Introduction

I created the word cloud on the cover of “Learn R: As a Language” using an R script that takes as input the file for the book index, as generated when creating the PDF from the LaTeX source files. This input file contained quite a lot of additional information, like font changes and page numbers that needed to be stripped into a clean list of words. Only later I realized that it would have been easier to produce a cleaner word list to start with. So, I here present the revised code. This is actually tested with the book files to work. If you want to do something similar for your own book, report or thesis you can easily edit the code

The word cloud

The word cloud that appears on the cover of the book is based on the frequency, or number of times, with which each R function or command appears in the index included at the back of the book. The wordcloud is a ggplot where frequency is mapped to both colour and size aesthetics and the text of the index entries is mapped to the label aesthetic. The positioning is automatically done by geom_text_wordcloud(). I used one of the Vididis colour scales.

Wordcloud on book cover

Reusable code

First I need to explain how I encoded index entries in the \(\LaTeX\) .Rnw source files. I did not use \index directly in the .Rnw source file but instead defined macros wrapping this command from index building system of \(\LaTeX\). In the case of macros for indexing R related words, the macros also added the mark up (font and shading) used in the main text in the same operation. In fact, I defined different macros for functions, classes, etc., even if some of the definitions were initially identical. This added a lot of flexibility; a flexibility that helped greatly when implementing the code for the word cloud.

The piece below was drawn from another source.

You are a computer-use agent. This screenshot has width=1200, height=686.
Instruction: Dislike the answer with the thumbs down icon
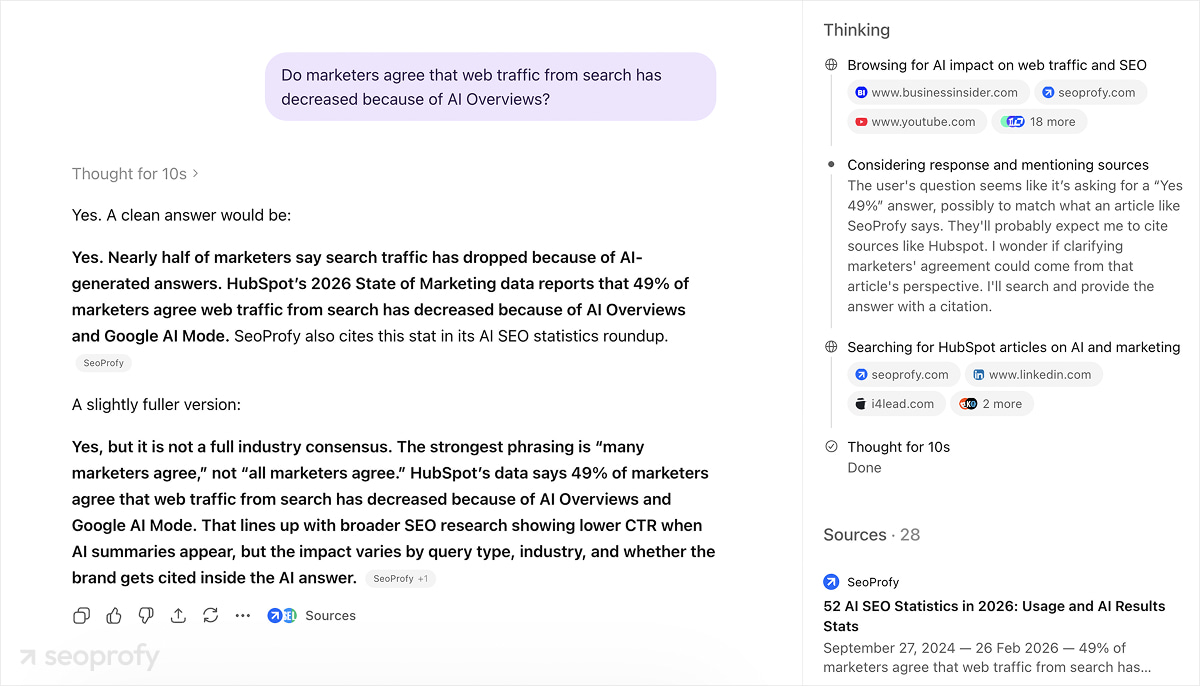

I show here only the macro for R functions as an example, although I also used similar macros for methods, classes, operators, etc., which allowed automating the hierarchical grouping of entries in the index.

\newcommand{\Rfunction}[1]{\textt{#1}\index[rindex]{#1@\texttt{#1}}\index[rcatsidx]{functions and methods!#1@\texttt{#1}}\xspace}

Those familiar with \(\LaTeX\) will notice that the macro as defined above adds the argument to two different indexes, and encodes the argument in a “typewriter” font both in the main text and the two indexes.

To generate a list of words without formatting mark-up, an additional index file named cloudindex.idx I added \index[cloudindex]{#1} to this and similar \\(\LaTeX\) macros. I also added in the preamble of the book’s main source .Rnw file \makeindex[name=cloudindex] but did not add a \printindex for this index, so that it is not included in the book PDF.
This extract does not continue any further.